Mark,
It's clear your objections run deep -- you seem have a standing problem with the entire idea of a board of trustees that is, well, trusted with the interests of the Wikimedia Foundation. This can be seen also in your strong bias and mistrust concerning the governance of nonprofits. If this is so, your issues are not with the particulars of how we are going about things, but of an entire concept of the board.
However, this community has decided to go ahead with the board, so that designated individuals can spend more time on issues that need it. This includes fundraising and building links among the different wikis, which have both been our weak spot. Your characterization of these meetings as "perks" that happen "behind closed doors" is misleading and disingenuous. No one has suggested anything of the sort, and Wikipedians should have every confidence that things will be open and inclusive.
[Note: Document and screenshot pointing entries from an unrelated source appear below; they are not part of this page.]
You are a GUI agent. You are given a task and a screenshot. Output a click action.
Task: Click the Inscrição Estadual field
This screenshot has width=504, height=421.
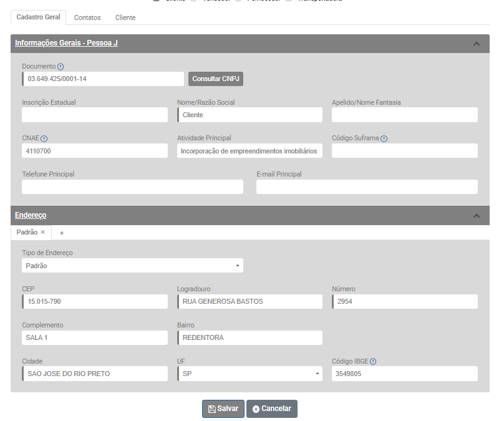(x=95, y=115)
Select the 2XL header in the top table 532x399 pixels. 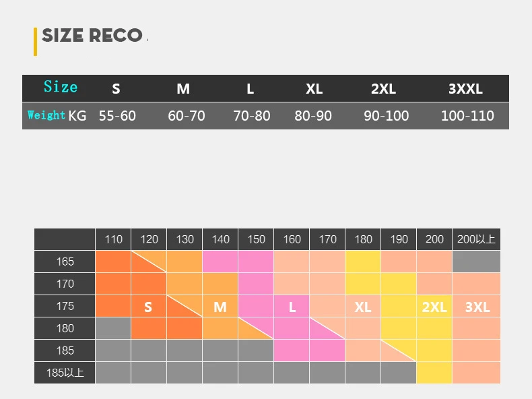tap(383, 88)
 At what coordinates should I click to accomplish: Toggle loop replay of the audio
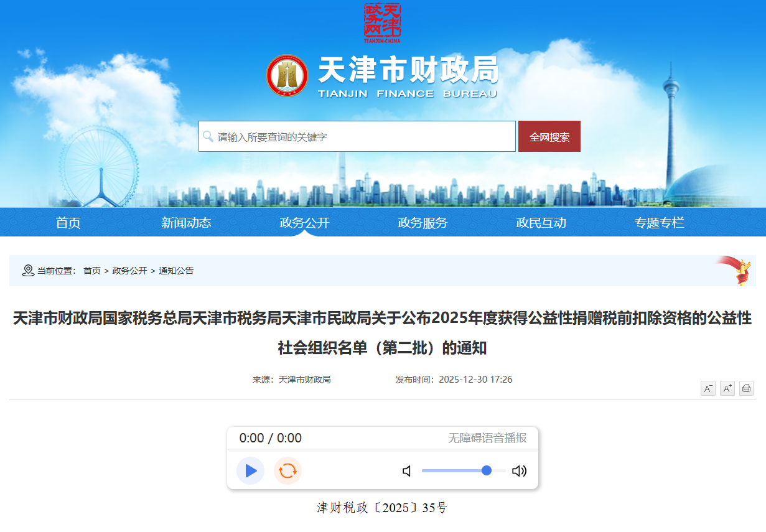[287, 471]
You've cited H.Cheney's comment, while conveniently leaving out others' (including my own) positive experiences in working with nonprofits and the benefits of face to face meetings for this type of collaboration. The use of "social and networking events" as a pejorative is odd considering Wikipedia is one of the largest social software systems and collaborative projects in the world.
-Andrew Lih (User:Fuzheado)
On Tue, 22 Jun 2004 02:32:29 -0500, Delirium delirium@hackish.org wrote:
Erik Moeller wrote:
Face-to-face meetings are much more productive than IRC simply because real human interaction has a much higher bandwidth than letters in a window on a computer screen. That was obvious at the WOS in Berlin, as I know that some people are still reeling from the whole experience. ;-) Getting Angela to mingle with the French Wikimedia community will benefit the whole project.
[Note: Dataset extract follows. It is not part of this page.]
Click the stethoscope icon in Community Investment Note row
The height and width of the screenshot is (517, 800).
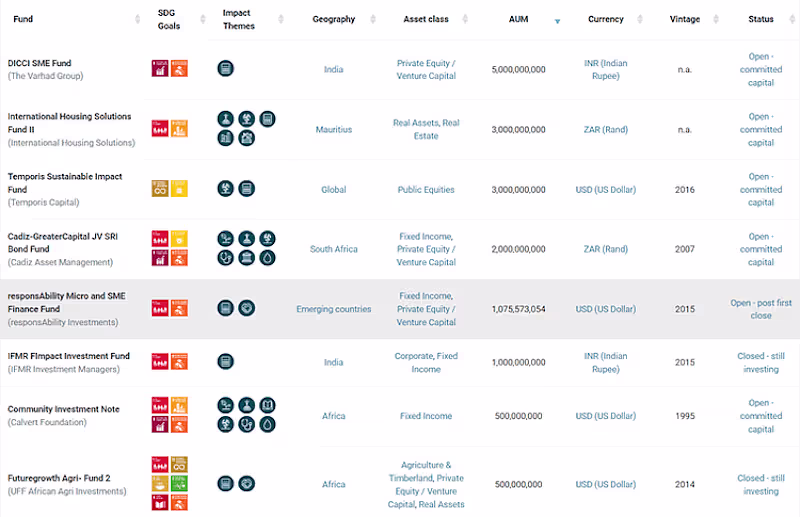coord(246,424)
I disagree with this---meeting with a tiny fraction of the Wikimedia community and making decisions at such meetings is detrimental to the project. Real work and decision-making should be done online, in public, where everyone can participate. If people want to socialize in person, that's fine, but we shouldn't be making decisions at meetings either behind closed doors or at which only a small fraction of Wikimedians are present.
And, I don't think calling such meetings "perks" is an overstatement. I've observed quite a few non-profit meetings, as well as meetings and conferences in academia, and they rarely have much real work being done. They're social and networking events, and the most "real work" that gets done is at best finding out about something that you make a note of to look up and read later. The actual real work gets done via email or telephone (or both) either before or after the conferences. H. Cheney's recent email indicated he's had similar experiences on the non-profit boards he's sat on, so this seems to not simply be my personal experience.